(Saved entries)

══════════

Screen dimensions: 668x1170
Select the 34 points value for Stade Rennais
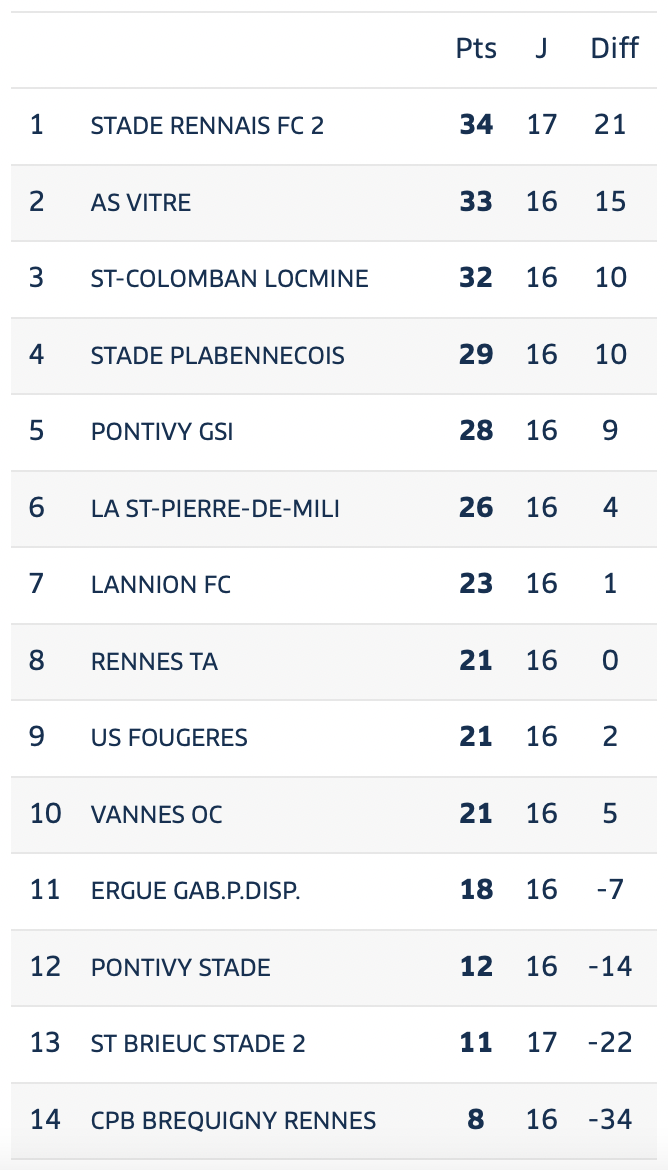coord(476,125)
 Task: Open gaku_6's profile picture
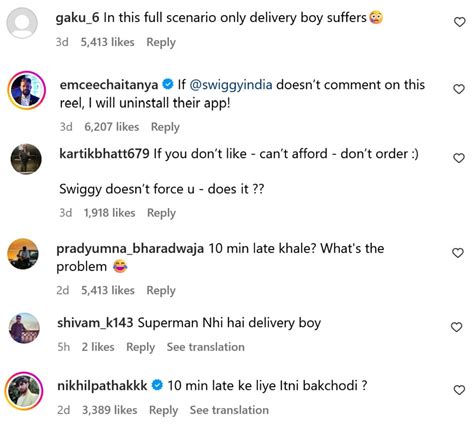22,23

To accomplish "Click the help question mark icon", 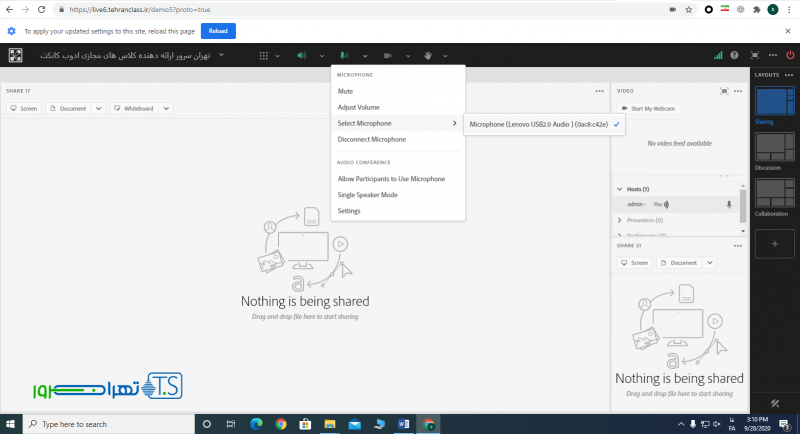I will point(735,55).
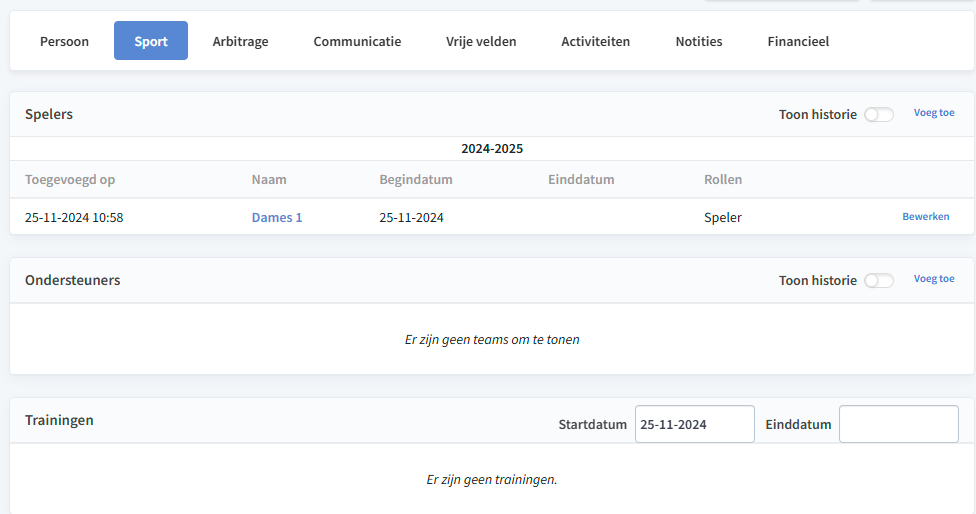Open the Dames 1 team link
Image resolution: width=976 pixels, height=514 pixels.
pyautogui.click(x=276, y=217)
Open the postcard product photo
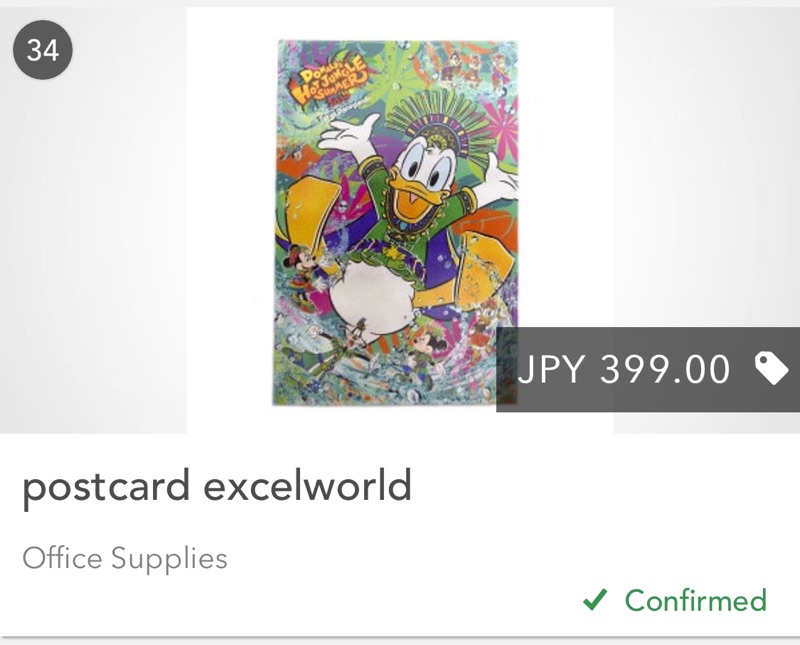Image resolution: width=800 pixels, height=645 pixels. tap(399, 222)
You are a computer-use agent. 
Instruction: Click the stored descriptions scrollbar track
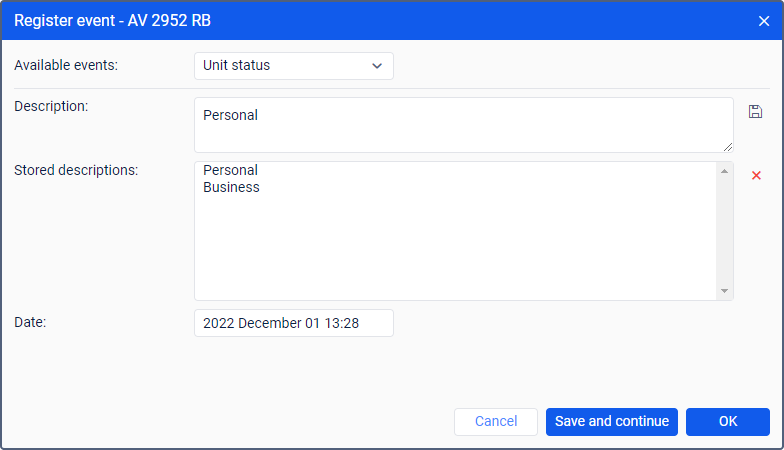point(724,230)
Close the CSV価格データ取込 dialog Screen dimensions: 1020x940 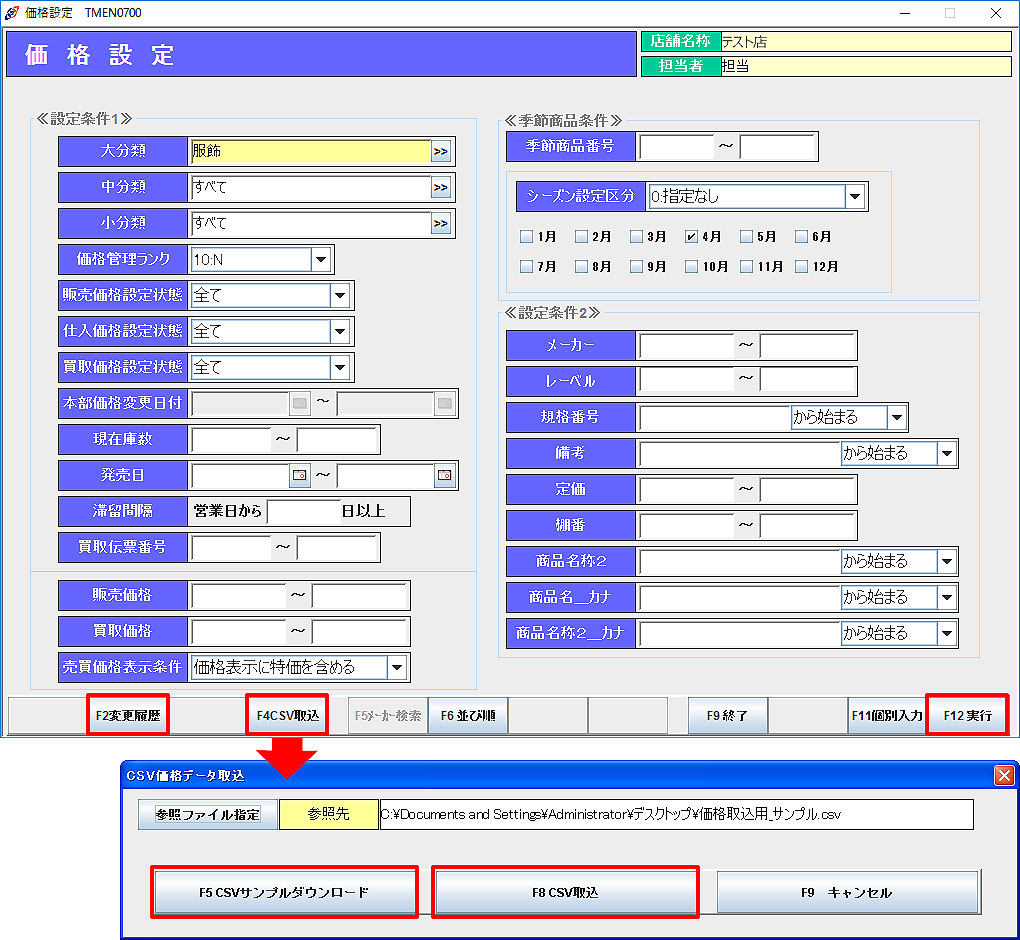pos(1004,775)
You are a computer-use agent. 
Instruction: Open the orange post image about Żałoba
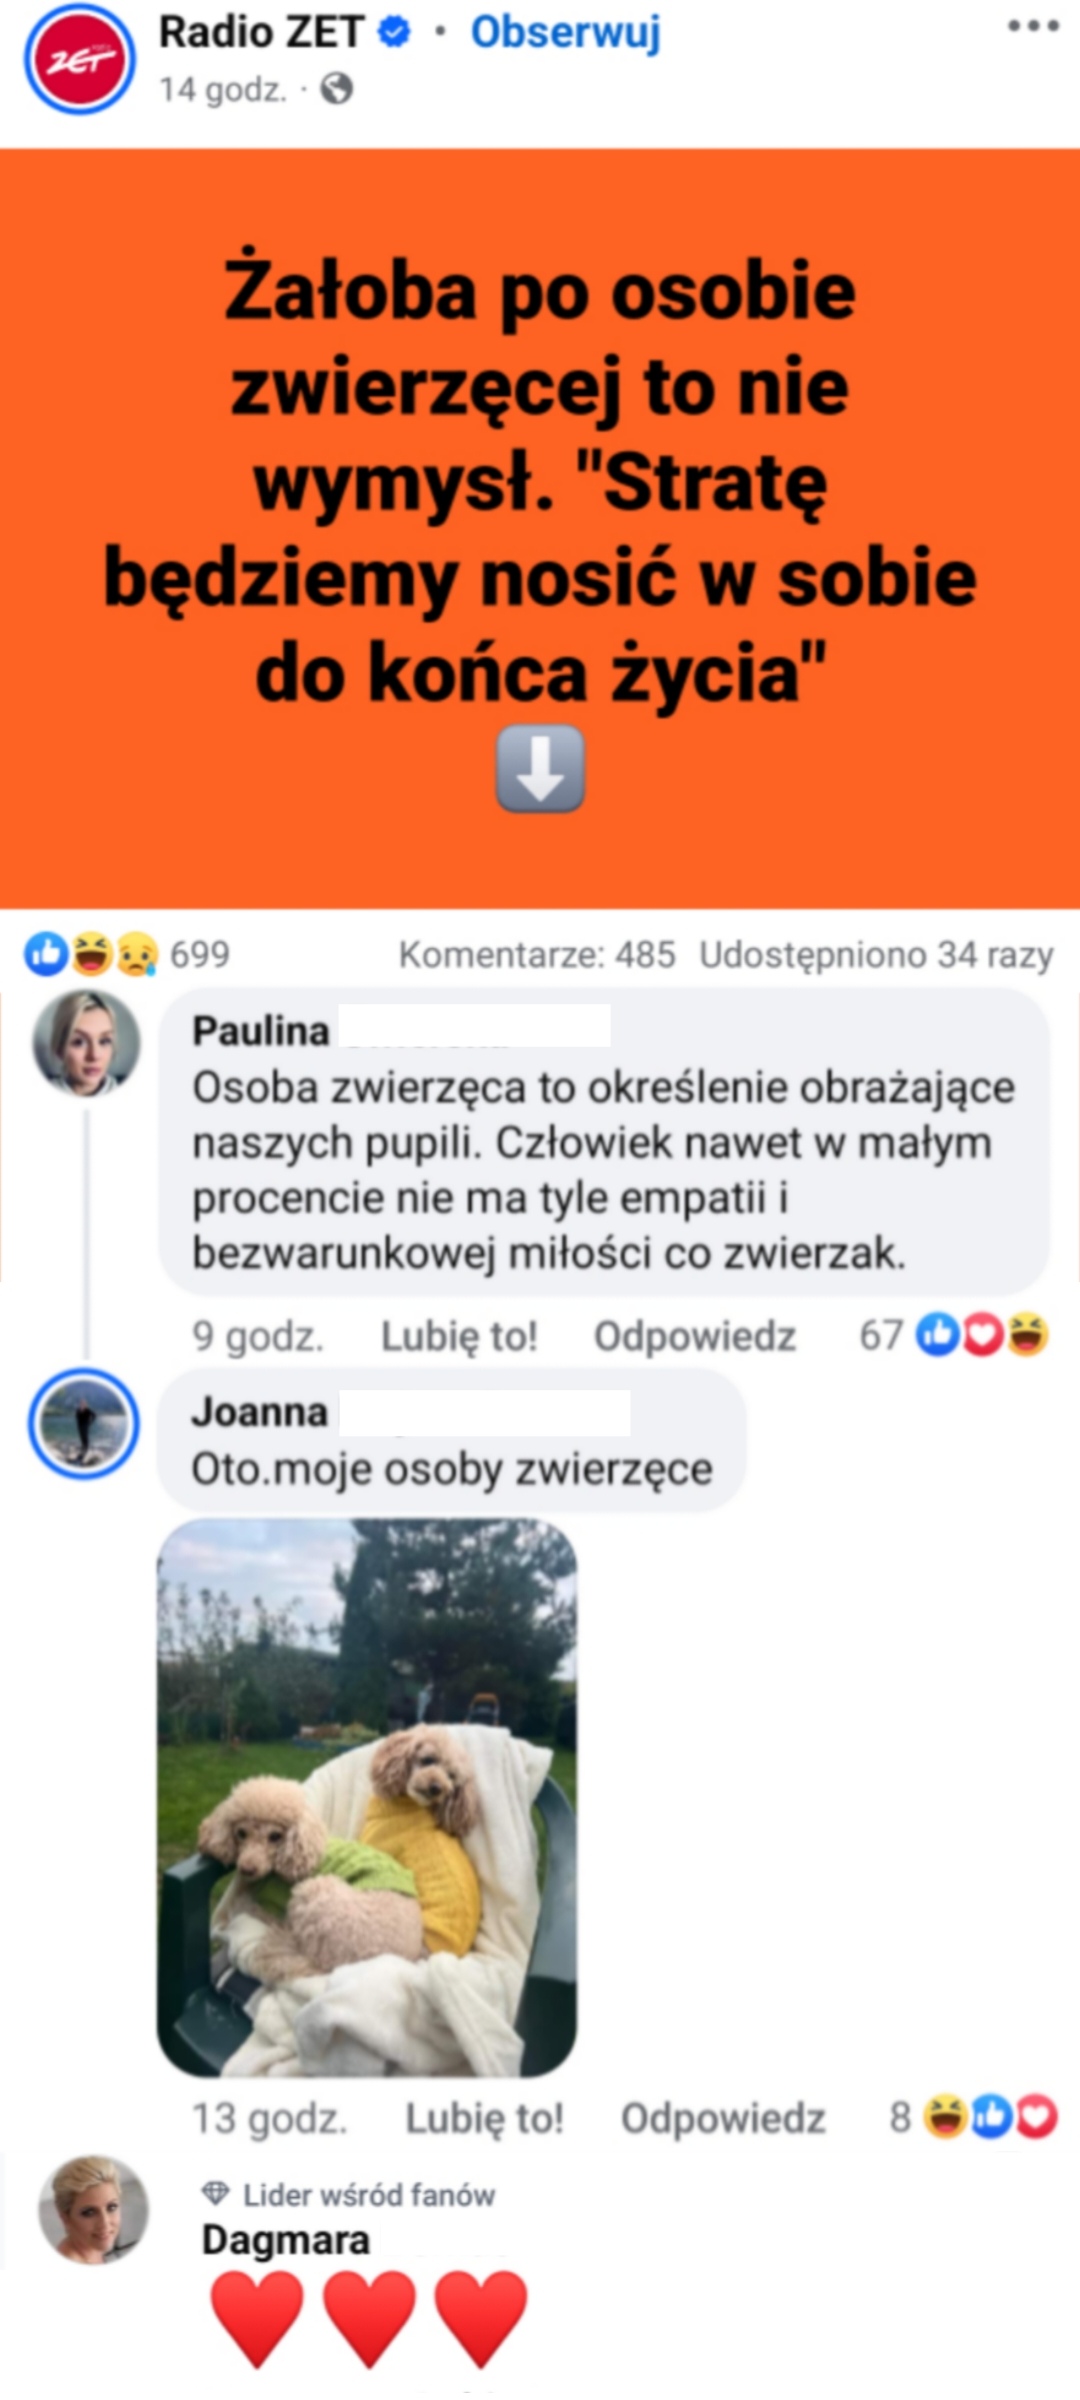coord(540,528)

══════════

_AIM OF THE EXERCISE:_
Exactly repeat only the lines from the one with "Instruction: Open the" to the closing line above, both included, and omit every picture.

_RESPONSE:_
Instruction: Open the orange post image about Żałoba
coord(540,528)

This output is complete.